Historic district in Massachusetts, United States

The Ascension-Caproni Historic District encompasses a mixed collection of late 19th and early 20th century architecture along Washington, Newcomb, and Thorndike Streets in the Roxbury neighborhood of Boston, Massachusetts. Including religious, residential, commercial, and industrial buildings, it encapsulates the area's transition from industrial to residential uses between about 1850 and 1930. The district was listed on the National Register of Historic Places in 2019.
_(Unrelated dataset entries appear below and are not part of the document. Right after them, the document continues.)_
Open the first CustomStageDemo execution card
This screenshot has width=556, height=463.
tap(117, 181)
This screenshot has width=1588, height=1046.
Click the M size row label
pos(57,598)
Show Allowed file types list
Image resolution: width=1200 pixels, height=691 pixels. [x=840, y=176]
==Description and history==
The Ascension-Caproni Historic District is located in Boston's Lower Roxbury area, extending along the south side of Washington Street between East Lenox Street and Thorndike Street, and along Newcomb and Thorndike Streets. It covers about 5 acre, and includes architecture diverse by function and style. Of the ten buildings in the district, the oldest are a group of three Italianate residences at 1900-1904 Washington Street. The former Church of the Ascension, now the Grant AME Church, is a locally unusual Gothic Revival building, built in 1892 out of yellow brick. Industrial buildings include the office, showroom, and studios of the Caproni Brothers Plaster Casting Company, a firm noted for its reproduction casts of classical Greek and Roman statuary, based on original museum pieces and exhibited in Symphony Hall, Boston among other locations.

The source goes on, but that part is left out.